Could you reproduce the listing below line for line, changing nothing?

Entries on target coordinates
┌────────

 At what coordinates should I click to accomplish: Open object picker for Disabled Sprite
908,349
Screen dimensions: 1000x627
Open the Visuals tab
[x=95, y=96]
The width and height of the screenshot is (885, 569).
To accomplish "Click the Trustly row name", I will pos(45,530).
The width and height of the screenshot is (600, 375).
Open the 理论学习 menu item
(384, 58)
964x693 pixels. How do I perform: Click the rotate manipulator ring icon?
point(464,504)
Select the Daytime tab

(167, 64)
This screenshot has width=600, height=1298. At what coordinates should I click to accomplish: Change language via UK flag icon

└────────

## [Final result]
 At what coordinates should I click to accomplish: Open object picker for Disabled Sprite
908,349
Screen dimensions: 1000x627
Open the Visuals tab
[x=95, y=96]
The width and height of the screenshot is (885, 569).
To accomplish "Click the Trustly row name", I will pos(45,530).
The width and height of the screenshot is (600, 375).
Open the 理论学习 menu item
(384, 58)
964x693 pixels. How do I perform: Click the rotate manipulator ring icon?
point(464,504)
Select the Daytime tab

(167, 64)
This screenshot has width=600, height=1298. At what coordinates should I click to accomplish: Change language via UK flag icon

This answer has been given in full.